St. Jerome Emiliani was a very renowned humanitarian, dedicating a lot of time and efforts to reach out to the poor and the orphans. He spent a lot of effort helping orphans and the needy, even taking out from his own expense to help them. St. Jerome Emiliani rented houses for taking care of these people in need, helping them as much as he could, and he inspired many others to join in his efforts, and eventually this came to be the foundation of the Congregation of the Regular Clerics, also known as the Somaschi Fathers who are dedicated for the same work initiated by St. Jerome Emiliani.

Meanwhile, St. Josephine Bakhita was a freed slave, who was abducted from her birth family in what is today Sudan, during her early youth in one of the many slave raids. She suffered throughout her period of enslavement, but by God’s grace, she ended up in the possession of a former Christian who was touched by her life, work and virtuous character, and in the end, both her and her master went back to Europe and St. Josephine Bakhita gained her freedom. St. Josephine Bakhita went to join the Canossians and worked hard for many years in serving the community of the Canossians as well as the local community.

Through the examples showed by St. Jerome Emiliani and St. Josephine Bakhita we can learn how we should follow the Lord wholeheartedly through our love for our fellow brothers and sisters, through our genuine care for those who are needy, and not to focus only on our own needs and wants, or only on our own personal piety and righteousness, just as how the Pharisees and the teachers of the Law often spent a lot of their time and effort on. We are all called to be genuine followers of Christ, to be full of love for Him and to have that dedication and commitment to Him.
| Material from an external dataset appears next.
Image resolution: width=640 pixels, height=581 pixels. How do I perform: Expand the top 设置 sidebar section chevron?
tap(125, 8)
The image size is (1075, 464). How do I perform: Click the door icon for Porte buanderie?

Let us all therefore seek the Lord with renewed zeal and faith, and let us all do our best to follow Him by modelling ourselves on the virtues of our predecessors, and remind ourselves that we are called to be holy. Let us devote our time and effort to serve the Lord and to be exemplary in our actions. May the Lord be with us always and may He empower each and every one of us to walk ever more devotedly in His path, now and always. Amen.

Tuesday, 8 February 2022 : 5th Week of Ordinary Time, Memorial of St. Jerome Emiliani, and St. Josephine Bakhita, Virgin (Gospel Reading)
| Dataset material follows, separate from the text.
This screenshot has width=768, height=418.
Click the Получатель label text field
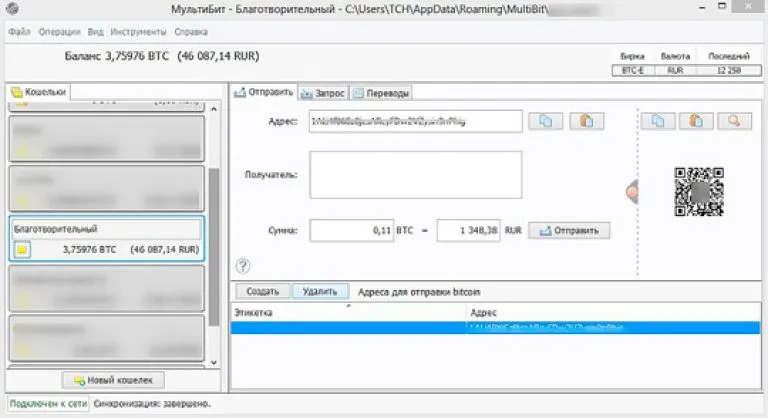point(415,175)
Liturgical Colour : Green or White (Saints and Holy Virgins)

Mark 7 : 1-13

At that time, one day, the Pharisees gathered around Jesus, and with them were some teachers of the Law who had just come from Jerusalem. They noticed that some of His disciples were eating their meal with unclean hands, that is, without washing them.

Now the Pharisees, and in fact all the Jews, never eat without washing their hands, for they follow the tradition received from their ancestors. Nor do they eat anything, when they come from the market, without first washing themselves. And there are many other traditions they observe; for example, the ritual washing of cups, pots and plates.

So the Pharisees and the teachers of the Law asked Him, “Why do Your disciples not follow the tradition of the elders, but eat with unclean hands?” Jesus answered, “You shallow people! How well Isaiah prophesied of you when he wrote : ‘This people honours Me with their lips, but their heart is far from Me. The worship they offer Me is worthless, for what they teach are only human rules.’ You even put aside the commandment of God to hold fast to human tradition.”

And Jesus commented, “You have a fine way of disregarding the commandments of God in order to enforce your own traditions! For example, Moses said : Do your duty to your father and your mother, and : Whoever curses his father or his mother is to be put to death. But according to you, someone could say to his father or mother, ‘I already declared Corban (which means “offered to God”) what you could have expected from me.’”

“In this case, you no longer require him to do anything for his father or mother; and so you nullify the word of God through the tradition you have handed on. And you do many other things like that.”